The rationale for combining UV1 vaccination with immune checkpoint inhibitors is for the vaccine to prime a meaningful T cell response that can be enhanced by the checkpoint inhibitors to facilitate the activity of the tumour-specific T cells in the tumour microenvironment. Several pre-clinical studies have shown improved anti-tumour responses upon combination of vaccine and checkpoint inhibitors [24]. Data from clinical studies combining anti-immune checkpoint blockade and vaccines are still limited, but some early trials show encouraging results and were recently reviewed [25]. PD-1 and CTLA-4 checkpoints differentially affect CD8+ and CD4+ T-cell phenotypes [26] and recent data indicate that immune responses induced by anti-CTLA-4 and anti-PD-1 checkpoint-blockade are driven by different cellular mechanisms [27]. This indicates that vaccination with long peptides containing both CD4 and CD8 T-cell epitopes combined with both ipilimumab and nivolumab could be expected to have a maximal synergistic effect.

UV1-specific immune responses were induced in 11 out of 12 melanoma-patients treated with UV1 vaccine in combination with ipilimumab. The immune response appeared more frequently and rapidly than in patients treated with UV1 alone [22], [23] (Aamdal et al. manuscript submitted), suggesting a synergistic effect of blocking of CTLA-4 and vaccination with UV1. Of 12 patients, one patient developed a complete response, three patients obtained a partial response, and two achieved stable disease as best overall response.
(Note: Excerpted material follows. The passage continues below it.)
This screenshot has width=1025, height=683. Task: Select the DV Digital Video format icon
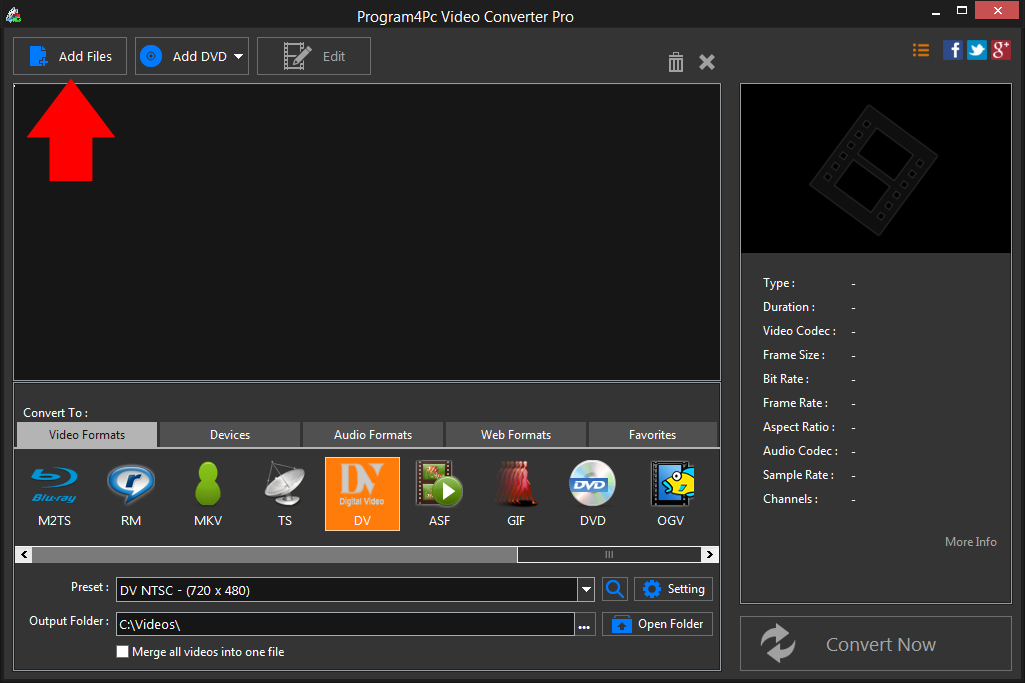[x=362, y=492]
The safety, clinical and immunological responses of the UV1 vaccine when used in combination with the PD-1 immune checkpoint inhibitor pembrolizumab is currently under investigation in a phase I/II clinical trial in patients (N = 30) with metastatic malignant melanoma (NCT03538314).

In summary, ipilimumab and nivolumab has shown clinical benefit in patients with MPM and trials in other tumour groups have found immunological synergy between ipilimumab and UV1.

Patient selection

Selected inclusion and exclusion criteria are shown in Table 2.

Safety measures

Handling of toxicities

Administration of study treatment will be performed in a setting with emergency medical facilities and staff who are trained to monitor for and respond to medical emergencies. All adverse events and serious adverse events will be recorded during the trial and for up to 30 days after the last dose of study drug or until the initiation of another anti-cancer therapy, whichever occurs first. After this period, investigators should report serious adverse events and adverse events of special interest that are believed to be related to prior treatment with study drug. Events will be graded according to NCI CTCAE v5.0.
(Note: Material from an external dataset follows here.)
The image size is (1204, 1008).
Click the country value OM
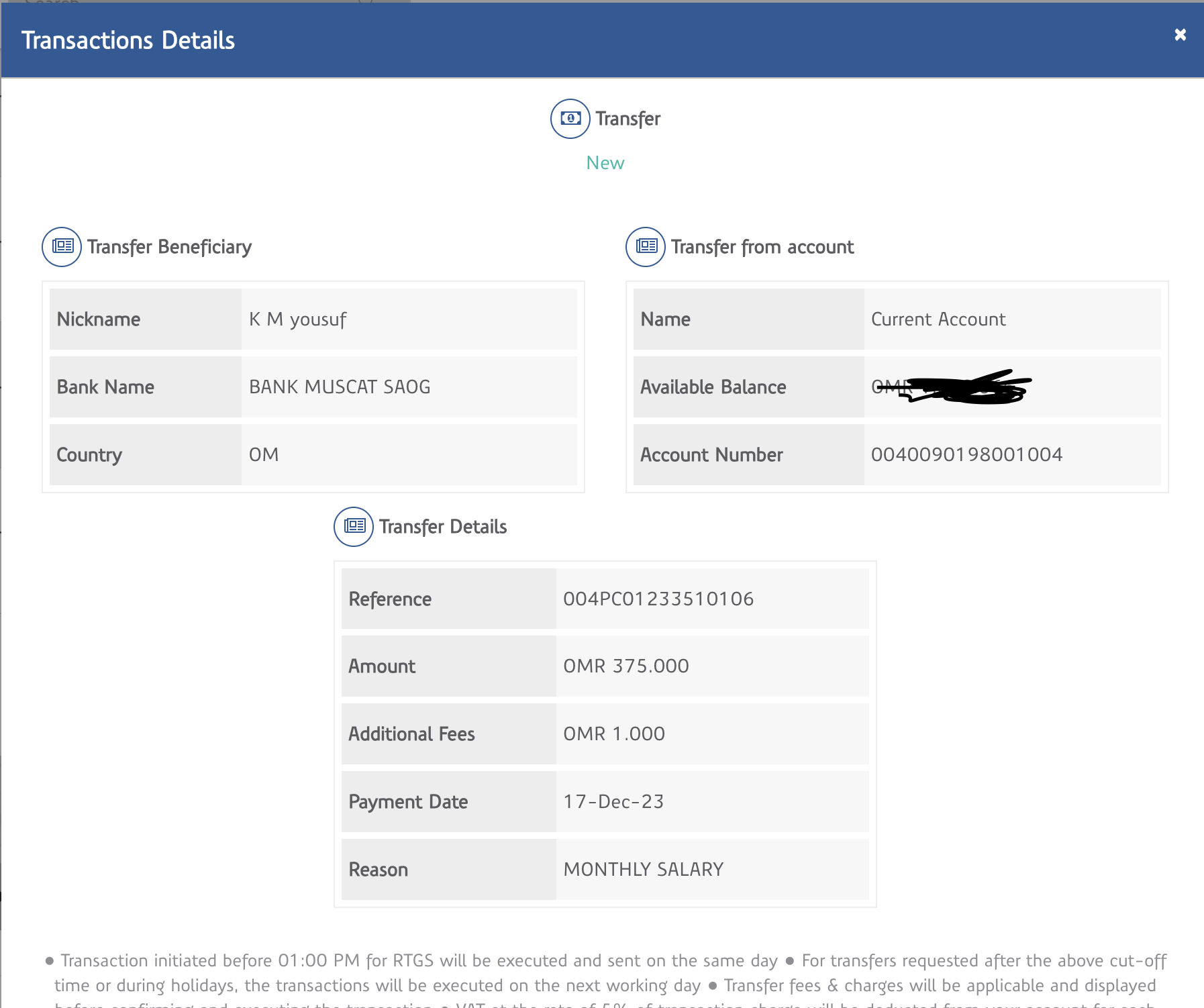click(264, 454)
Dose reduction considerations (selected points)

• Dose reduction of nivolumab or ipilimumab is not permitted, apart from changing the dosing intervals for ipilimumab to every 12th week.

• For any concomitant conditions already apparent at baseline, the dose modifications will apply according to the corresponding shift in toxicity grade, if the investigator feels it is appropriate. For example, if a patient has grade 1 asthenia at baseline that increases to grade 2 during treatment, this will be considered a shift of one grade and treated as grade 1 toxicity for dose-modification purposes.

• When several toxicities with different grades of severity occur at the same time, the dose modifications should be according to the highest grade observed.

• If, in the opinion of the investigator, a toxicity is considered to be due to some component of the treatment leading to a dose delay, the other component(s) may be administered if there is no contraindication.

• If a patient experiences a grade 3 or 4 adverse event considered probably related to ipilimumab, the ipilimumab dosing interval should be extended to every 12 weeks. The ipilimumab dose should be kept at 1mg/kg.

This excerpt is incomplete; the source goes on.